“It might explain why we’re here at all,” said David Radford, who oversees specific ORNL activities in the Majorana Demonstrator research effort. “It could help explain why the matter that we are made of exists.”
The Majorana Demonstrator is being assembled and stored 4,850 feet beneath the earth's surface in enriched copper to limit the amount of background interference from cosmic rays and radioactive isotopes.
Radford, a researcher in ORNL's Physics Division and an expert in germanium detectors, has been delivering germanium-76 to Sanford Underground Research Laboratory (SURF) in Lead, S.D., for the project. After navigating a Valentine’s Day blizzard on the first two-day drive from Oak Ridge, Radford made a second delivery in March.
ORNL serves as the lead laboratory for the Majorana Demonstrator research effort, a collaboration of research institutions representing the United States, Russia, Japan and Canada. The project is managed by the University of North Carolina’s Prof. John Wilkerson, who also has a joint faculty appointment with ORNL.
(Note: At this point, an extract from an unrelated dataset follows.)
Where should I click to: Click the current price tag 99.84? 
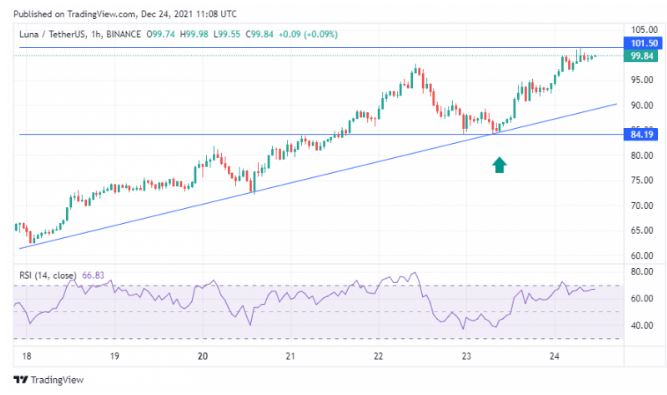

Research at SURF is being conducted 4,850 feet beneath the earth’s surface with the intention of building a 40-kilogram germanium detector, capable of detecting the theorized neutrinoless double beta decay. Detection might help to explain the matter-antimatter imbalance.
Before the detection of the unobserved decay can begin, however, the germanium must first be processed, refined and enriched. Radford coordinated the multistep process, which includes an essential pit stop in Oak Ridge.
The 42.5 kilograms of 86-percent enriched white germanium oxide powder required for the project is valued at $4 million and was transported from a Russian enrichment facility to a secure underground ORNL facility in a specially designed container. The container’s special shielding and underground storage limited exposure of the germanium to cosmic rays.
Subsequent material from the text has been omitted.